The one thing Fitzpatrick has always been able to do is wing the ball downfield without fear and with adequate accuracy. That’s a perfect attribute for a quarterback who can throw to Jackson and Mike Evans. As the Saints’ porous secondary enabled him to show, Fitzpatrick is a great fit with Tampa’s receivers.
And that means Winston, the No. 1 pick of the 2015 draft, may be done as a starter in Tampa Bay. Given Winston’s unsteady performance and erratic off-field behavior, the Bucs have little incentive to anoint him the starter once his suspension ends if Fitzpatrick plays anywhere near like he did Sunday over the next two weeks. Fitzpatrick may be the best quarterback in Tampa, and that may be the strangest twist yet in his career.
>>> What are the Buffalo Bills doing? They traded Tyrod Taylor in the offseason, dealt A.J. McCarron late in training camp and benched first-round pick Josh Allen for the purposes of handing their quarterback job to Nathan Peterman. That seemed bizarre before Sunday. Peterman chucked five interceptions in one half in his debut last year before Coach Sean McDermott benched Taylor for him in the middle of an improbable playoff run. The entire world realized Peterman was not cut out for starting in the NFL, but the Bills remained unconvinced.
After Sunday, the choice just seems dumb. In a 47-3 drubbing in Baltimore, Peterman completed 5 of 18 attempts for 24 yards and two picks. In baseball terms, Peterman is the career minor league reliever who gets a cup of coffee in some desperate moment, gives up three earned runs without getting an out and retires with an ERA of infinity. Except the Bills made him their Week 1 starter.
Remarkably, McDermott said he’d have to watch the film to get a full evaluation of Peterman’s performance.
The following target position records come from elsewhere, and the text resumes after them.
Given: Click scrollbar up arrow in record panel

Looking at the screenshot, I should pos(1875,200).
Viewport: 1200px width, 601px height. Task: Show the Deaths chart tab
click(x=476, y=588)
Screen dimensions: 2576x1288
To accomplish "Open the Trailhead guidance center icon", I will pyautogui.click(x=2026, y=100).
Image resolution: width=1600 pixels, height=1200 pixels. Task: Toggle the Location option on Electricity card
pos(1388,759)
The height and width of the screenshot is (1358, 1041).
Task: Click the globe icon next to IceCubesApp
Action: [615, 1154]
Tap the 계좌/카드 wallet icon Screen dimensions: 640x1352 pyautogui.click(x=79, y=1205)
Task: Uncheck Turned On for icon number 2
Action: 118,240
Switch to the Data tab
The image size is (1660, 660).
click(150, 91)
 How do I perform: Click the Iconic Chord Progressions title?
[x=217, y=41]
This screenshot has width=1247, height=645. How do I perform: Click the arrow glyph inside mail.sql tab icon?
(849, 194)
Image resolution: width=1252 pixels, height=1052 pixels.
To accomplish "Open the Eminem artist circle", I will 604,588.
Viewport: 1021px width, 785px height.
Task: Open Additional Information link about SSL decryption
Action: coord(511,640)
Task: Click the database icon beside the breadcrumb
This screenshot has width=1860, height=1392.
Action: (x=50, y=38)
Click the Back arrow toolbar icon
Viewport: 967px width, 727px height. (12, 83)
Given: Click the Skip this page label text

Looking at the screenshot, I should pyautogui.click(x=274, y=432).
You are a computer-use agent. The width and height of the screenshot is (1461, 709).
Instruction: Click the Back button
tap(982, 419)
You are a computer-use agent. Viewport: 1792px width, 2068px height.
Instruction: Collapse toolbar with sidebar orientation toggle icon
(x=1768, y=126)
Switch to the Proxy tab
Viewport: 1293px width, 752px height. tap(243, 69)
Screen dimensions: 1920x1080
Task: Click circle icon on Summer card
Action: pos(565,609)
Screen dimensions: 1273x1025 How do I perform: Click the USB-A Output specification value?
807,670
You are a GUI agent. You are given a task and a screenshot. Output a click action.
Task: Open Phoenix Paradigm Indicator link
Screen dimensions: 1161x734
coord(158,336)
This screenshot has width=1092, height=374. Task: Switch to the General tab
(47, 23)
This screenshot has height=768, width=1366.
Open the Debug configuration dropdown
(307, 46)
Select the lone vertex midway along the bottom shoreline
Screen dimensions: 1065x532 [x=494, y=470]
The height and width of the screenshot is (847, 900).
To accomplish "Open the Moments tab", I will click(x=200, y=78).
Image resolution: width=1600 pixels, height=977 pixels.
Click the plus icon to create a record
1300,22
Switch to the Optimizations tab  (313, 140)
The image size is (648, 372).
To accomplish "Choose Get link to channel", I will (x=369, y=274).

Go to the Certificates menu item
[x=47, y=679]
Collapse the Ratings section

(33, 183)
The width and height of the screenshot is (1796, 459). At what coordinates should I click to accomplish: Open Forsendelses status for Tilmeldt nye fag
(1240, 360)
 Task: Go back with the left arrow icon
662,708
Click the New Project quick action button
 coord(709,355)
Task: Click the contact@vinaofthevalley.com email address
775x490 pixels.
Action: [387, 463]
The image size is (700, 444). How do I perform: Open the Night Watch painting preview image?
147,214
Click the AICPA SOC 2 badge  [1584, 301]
By the end of the season, it will seem impossible that the Bills made the playoffs last season.
>>> Here’s a Week 1 overreaction that feels reasonable: It’s possible the Bengals have the best team in the AFC North. The Ravens were impressive, but that was against the Bills, at home. The Steelers tied the Browns. The Browns are the Browns. The Bengals beat the Colts in Indianapolis with a healthy Andrew Luck.
The way they played is what makes the Bengals worthy of consideration. With second-year speedster John Ross healthy and the development of Tyler Boyd, the Bengals have one of the deepest stables of skill-position weapons in the league. A.J. Green, Joe Mixon, Tyler Eifert, Ross, Boyd — that’s a crew that can carry Andy Dalton. And Cincinnati’s defensive line, starring Geno Atkins, is scary. The Bengals are a playoff threat.
>>> It might be a big year for rookie defensive backs. San Diego safety Derwin James, a ridiculously versatile player at Florida State who slipped in the draft after an injury spoiled his final college season, broke up a touchdown pass and recorded a sack on consecutive plays. Mike Hughes, a first-round corner, scored on a pick-six for Minnesota. Denzel Ward, the fourth overall pick, intercepted Ben Roethlisberger and kept up with Antonio Brown as well as possible. That doesn’t account for Green Bay’s Josh Jackson, who had a tremendous preseason, the best among any rookie defender, according to Pro Football Focus.
>>> The Saints’ defense headlined a rough week for the NFC South, which looked like the toughest division in the NFL heading into the season. The Falcons laid an egg Thursday night, offering a repeat of their debilitating red zone issues from last season. The Panthers beat the Cowboys, 16-8, but their offense was slow in coalescing under new offensive coordinator Norv Turner. Tight end Greg Olsen, besieged by foot injuries for the better part of the last two seasons, suffered another Sunday and watched the end of the game on the sideline wearing a walking boot.